> Text
= = = = =

Guest blog by Dr Rob Brooker of the James Hutton Institute
Vegetation sampling in a beans and rye mixture
There may be a point in the career of many researchers when they take a step away from being dispassionate observers and decide instead to get their sleeves rolled up and try to make a difference. For me, this opportunity has arisen through the SEAMS project (Sustainability in Education and Agriculture using MixtureS), funded by the Esmée Fairbairn Foundation. It aims to promote the use of crop mixtures as part of sustainable arable production systems and as a platform for knowledge exchange about food production and farmland biodiversity.
At a range of meetings, conferences and seminars over the last few years I’ve seen persuasive evidence of the disconnect between children and both the wider environment and nature, and food production. This is a problem for a number of reasons. First, children’s experiences of nature, and the extent to which they care for the natural environment, strongly impacts on their behaviour as adults. At a time when global biodiversity is in substantial and rapid decline, working with children to explain how nature works and delivers benefits for us, including the food we eat, is critical to protecting nature in the long-term.
At the same time my research work on beneficial plant-plant interactions has led me to work with colleagues on studies of crop mixtures. From a plant ecologist’s perspective, crop mixtures provide an opportunity to examine how neighbouring plants can have beneficial effects on one another. The benefits are greater biomass production per unit of land, more resistance to pests and pathogens and generally enhanced environmental resilience. In crop systems these beneficial effects can provide an alternative to some standard farming practices, for example the use of high levels of inputs of synthetic fertilisers or pesticides. If we can get them to work, crop mixtures might be one of the tools we need to get more biodiversity back into farming landscapes and to reduce some of the negative effects of farming on the environment as well as achieving more efficient production.
A barley and pea mixture from a trial plot at Balgonie in Fife
Through the SEAMS project we’re bringing these issues together. We’ve started initially with a smaller network of core sites spread across the main arable production areas of Scotland. These sites are trialling different crop mixtures to help us understand which mixtures work best where. At the same time core sites are acting as platforms for knowledge exchange, hosting visits from a wide range of groups (Covid restrictions permitting). These include other farmers, following the successful GWCT farmer clusters approach, to enable knowledge exchange about the practicalities of growing crop mixtures. We’re also working with schools to use the crop mixtures as an opportunity to find out more about sustainable food production and the ecology of farmed landscapes. Looking further ahead we’ll be reaching out to food buyers and producers to help increase the uptake and demand for products derived from crop mixtures, and to policy makers to help promote crop mixtures in future farming policy.

= = = = =

> Given information
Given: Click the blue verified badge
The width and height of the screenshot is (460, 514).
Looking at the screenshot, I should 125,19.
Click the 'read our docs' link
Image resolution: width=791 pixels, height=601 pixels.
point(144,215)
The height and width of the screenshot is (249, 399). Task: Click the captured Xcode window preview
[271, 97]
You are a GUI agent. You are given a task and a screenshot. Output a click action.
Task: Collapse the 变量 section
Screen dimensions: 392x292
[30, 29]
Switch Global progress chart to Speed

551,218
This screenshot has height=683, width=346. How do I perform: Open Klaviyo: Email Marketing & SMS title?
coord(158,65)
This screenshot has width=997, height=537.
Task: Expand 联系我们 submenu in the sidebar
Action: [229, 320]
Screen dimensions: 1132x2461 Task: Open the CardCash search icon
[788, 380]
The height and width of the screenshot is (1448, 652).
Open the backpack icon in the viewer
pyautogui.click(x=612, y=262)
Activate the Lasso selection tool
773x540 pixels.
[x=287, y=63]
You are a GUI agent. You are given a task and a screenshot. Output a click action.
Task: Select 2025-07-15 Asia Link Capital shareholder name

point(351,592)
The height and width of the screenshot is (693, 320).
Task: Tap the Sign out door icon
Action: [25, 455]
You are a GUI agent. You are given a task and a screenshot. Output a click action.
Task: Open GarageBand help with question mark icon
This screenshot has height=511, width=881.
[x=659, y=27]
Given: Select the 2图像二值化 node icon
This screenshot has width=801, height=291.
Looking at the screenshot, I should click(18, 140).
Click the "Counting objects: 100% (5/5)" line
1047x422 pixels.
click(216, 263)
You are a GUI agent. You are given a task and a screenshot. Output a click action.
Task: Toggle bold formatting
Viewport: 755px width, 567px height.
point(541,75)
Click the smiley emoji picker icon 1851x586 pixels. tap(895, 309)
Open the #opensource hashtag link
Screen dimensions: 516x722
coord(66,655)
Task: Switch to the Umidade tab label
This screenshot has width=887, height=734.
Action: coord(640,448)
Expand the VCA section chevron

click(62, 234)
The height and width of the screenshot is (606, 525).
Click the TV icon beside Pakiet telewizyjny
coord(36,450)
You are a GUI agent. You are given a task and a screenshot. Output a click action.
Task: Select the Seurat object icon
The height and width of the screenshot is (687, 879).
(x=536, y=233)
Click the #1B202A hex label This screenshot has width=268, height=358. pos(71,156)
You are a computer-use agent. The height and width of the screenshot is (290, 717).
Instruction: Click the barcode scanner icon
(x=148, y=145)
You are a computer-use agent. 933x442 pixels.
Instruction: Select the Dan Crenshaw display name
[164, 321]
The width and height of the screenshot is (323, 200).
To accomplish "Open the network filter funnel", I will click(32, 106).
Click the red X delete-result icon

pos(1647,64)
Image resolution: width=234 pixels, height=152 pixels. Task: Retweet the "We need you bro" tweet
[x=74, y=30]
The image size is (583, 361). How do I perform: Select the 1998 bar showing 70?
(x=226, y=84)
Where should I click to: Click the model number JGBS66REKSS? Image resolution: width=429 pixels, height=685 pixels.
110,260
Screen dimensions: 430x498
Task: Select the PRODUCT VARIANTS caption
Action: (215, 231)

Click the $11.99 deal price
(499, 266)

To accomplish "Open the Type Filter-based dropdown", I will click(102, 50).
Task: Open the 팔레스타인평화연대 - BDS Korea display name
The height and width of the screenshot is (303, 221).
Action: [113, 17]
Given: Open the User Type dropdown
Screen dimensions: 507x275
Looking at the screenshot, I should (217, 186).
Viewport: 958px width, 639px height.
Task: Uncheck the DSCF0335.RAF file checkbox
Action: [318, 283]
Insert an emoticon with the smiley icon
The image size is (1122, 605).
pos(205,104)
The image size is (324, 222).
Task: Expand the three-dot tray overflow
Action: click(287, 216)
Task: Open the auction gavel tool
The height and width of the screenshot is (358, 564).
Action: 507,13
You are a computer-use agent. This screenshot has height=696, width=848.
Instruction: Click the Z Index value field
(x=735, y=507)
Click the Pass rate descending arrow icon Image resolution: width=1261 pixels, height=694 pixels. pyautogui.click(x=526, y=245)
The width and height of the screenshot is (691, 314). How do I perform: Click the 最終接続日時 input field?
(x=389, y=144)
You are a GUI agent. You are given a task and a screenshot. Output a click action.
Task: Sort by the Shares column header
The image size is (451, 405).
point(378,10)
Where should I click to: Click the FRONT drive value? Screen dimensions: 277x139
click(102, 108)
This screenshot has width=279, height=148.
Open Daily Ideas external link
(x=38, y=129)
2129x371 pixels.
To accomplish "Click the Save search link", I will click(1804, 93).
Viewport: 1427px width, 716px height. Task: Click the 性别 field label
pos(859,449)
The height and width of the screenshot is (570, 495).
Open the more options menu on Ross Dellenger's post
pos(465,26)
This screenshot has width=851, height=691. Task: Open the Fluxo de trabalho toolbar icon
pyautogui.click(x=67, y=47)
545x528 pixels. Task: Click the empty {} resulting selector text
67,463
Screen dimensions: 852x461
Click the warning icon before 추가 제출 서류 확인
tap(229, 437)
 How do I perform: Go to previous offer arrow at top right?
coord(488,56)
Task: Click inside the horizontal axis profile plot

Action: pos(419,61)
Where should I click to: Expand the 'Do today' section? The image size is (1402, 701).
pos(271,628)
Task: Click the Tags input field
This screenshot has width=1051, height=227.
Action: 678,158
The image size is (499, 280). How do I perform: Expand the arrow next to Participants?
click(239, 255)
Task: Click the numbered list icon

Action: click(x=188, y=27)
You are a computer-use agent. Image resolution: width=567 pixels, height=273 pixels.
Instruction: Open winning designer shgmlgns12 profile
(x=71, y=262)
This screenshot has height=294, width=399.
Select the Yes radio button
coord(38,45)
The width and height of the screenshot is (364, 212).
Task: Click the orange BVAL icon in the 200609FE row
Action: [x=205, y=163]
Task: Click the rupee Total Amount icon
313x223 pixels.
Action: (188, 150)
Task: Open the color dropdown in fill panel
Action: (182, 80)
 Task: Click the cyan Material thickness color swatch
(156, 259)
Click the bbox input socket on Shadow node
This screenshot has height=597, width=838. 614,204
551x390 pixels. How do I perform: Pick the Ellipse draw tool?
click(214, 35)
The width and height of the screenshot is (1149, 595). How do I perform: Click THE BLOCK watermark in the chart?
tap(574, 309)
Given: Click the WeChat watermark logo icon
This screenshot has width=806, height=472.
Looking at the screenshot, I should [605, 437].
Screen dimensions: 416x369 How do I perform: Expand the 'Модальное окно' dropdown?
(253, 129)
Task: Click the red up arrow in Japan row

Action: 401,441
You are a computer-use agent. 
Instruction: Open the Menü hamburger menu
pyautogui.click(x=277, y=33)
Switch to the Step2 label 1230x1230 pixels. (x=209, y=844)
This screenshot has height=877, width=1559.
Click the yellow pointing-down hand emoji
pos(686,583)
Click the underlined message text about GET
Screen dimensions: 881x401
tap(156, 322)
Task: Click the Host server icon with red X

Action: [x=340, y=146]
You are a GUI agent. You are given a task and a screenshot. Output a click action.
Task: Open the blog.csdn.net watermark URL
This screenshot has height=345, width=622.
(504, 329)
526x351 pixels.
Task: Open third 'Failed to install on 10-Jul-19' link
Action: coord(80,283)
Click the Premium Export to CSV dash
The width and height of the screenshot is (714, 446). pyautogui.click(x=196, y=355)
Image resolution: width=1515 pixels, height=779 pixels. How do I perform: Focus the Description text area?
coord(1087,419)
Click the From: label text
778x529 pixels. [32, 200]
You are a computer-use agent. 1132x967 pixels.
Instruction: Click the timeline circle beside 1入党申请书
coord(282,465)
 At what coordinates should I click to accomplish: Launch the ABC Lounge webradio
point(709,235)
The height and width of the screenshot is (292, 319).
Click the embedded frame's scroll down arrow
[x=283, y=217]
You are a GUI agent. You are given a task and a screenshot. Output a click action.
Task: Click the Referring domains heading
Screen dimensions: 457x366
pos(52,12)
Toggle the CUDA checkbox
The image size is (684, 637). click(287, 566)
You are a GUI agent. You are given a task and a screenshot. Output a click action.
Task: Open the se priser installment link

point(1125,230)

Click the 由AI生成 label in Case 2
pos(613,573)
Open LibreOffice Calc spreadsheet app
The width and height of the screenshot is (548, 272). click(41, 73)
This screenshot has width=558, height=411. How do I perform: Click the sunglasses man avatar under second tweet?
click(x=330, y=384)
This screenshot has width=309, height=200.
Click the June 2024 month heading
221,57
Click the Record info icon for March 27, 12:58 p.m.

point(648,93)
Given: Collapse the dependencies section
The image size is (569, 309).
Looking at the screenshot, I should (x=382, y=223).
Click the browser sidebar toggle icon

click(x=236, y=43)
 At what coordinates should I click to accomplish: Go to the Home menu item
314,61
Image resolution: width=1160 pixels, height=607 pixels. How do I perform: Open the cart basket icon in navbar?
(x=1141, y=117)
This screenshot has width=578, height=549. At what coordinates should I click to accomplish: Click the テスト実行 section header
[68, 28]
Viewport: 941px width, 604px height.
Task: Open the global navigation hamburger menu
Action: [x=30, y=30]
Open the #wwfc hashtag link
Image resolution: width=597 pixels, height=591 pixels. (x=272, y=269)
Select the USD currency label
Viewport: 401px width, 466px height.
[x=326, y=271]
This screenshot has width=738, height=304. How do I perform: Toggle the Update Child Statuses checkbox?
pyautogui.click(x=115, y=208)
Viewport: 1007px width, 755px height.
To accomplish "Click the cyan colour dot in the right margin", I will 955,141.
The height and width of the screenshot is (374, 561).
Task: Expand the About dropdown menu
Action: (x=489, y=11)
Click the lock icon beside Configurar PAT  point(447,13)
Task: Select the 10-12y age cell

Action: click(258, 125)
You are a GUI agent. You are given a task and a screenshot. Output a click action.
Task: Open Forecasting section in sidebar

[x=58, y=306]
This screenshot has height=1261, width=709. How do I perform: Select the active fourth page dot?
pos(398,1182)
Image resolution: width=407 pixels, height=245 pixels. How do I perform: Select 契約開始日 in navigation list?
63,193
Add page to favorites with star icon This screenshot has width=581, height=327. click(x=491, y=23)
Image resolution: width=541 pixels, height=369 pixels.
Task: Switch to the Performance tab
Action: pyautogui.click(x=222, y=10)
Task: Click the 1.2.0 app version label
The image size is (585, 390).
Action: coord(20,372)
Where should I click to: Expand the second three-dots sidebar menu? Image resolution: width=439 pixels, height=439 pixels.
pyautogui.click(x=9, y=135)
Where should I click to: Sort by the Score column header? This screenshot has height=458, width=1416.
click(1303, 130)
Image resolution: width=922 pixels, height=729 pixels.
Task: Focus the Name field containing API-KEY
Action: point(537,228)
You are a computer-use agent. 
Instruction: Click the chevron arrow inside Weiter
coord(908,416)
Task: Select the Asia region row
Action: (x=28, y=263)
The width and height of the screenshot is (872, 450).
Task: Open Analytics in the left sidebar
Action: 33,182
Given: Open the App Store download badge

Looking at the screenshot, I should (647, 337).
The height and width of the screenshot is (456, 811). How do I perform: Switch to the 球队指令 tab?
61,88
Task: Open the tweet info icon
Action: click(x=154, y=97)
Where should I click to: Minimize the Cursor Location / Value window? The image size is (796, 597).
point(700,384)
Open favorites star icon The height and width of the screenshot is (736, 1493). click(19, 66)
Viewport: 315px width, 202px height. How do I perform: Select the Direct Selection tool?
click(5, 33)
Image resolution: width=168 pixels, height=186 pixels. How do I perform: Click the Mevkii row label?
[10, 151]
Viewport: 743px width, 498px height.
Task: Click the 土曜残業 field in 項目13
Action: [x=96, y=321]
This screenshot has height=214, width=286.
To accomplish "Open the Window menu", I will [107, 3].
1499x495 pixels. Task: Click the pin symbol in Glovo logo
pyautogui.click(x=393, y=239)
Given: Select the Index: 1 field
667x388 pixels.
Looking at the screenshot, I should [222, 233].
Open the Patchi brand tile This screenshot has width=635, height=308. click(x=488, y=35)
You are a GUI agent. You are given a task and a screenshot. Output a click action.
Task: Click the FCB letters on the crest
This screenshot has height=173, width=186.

= = = = =

> Assignment
Condense the paragraph of the crop mixtures blog that begins "Through the SEAMS project" into a bulleted list that keeps its main facts.

> Task response
- The SEAMS project brings these issues together.
- It began with a smaller network of core sites across Scotland's main arable production areas.
- These sites trial different crop mixtures to learn which mixtures work best where.
- The core sites also serve as platforms for knowledge exchange and host visits from a wide range of groups when Covid restrictions permit.
- Visiting farmers exchange knowledge about the practicalities of growing crop mixtures, following the GWCT farmer clusters approach.
- Schools use the mixtures to learn about sustainable food production and the ecology of farmed landscapes.
- Later, the project will reach out to food buyers and producers to raise uptake of and demand for crop-mixture products, and to policy makers to promote crop mixtures in future farming policy.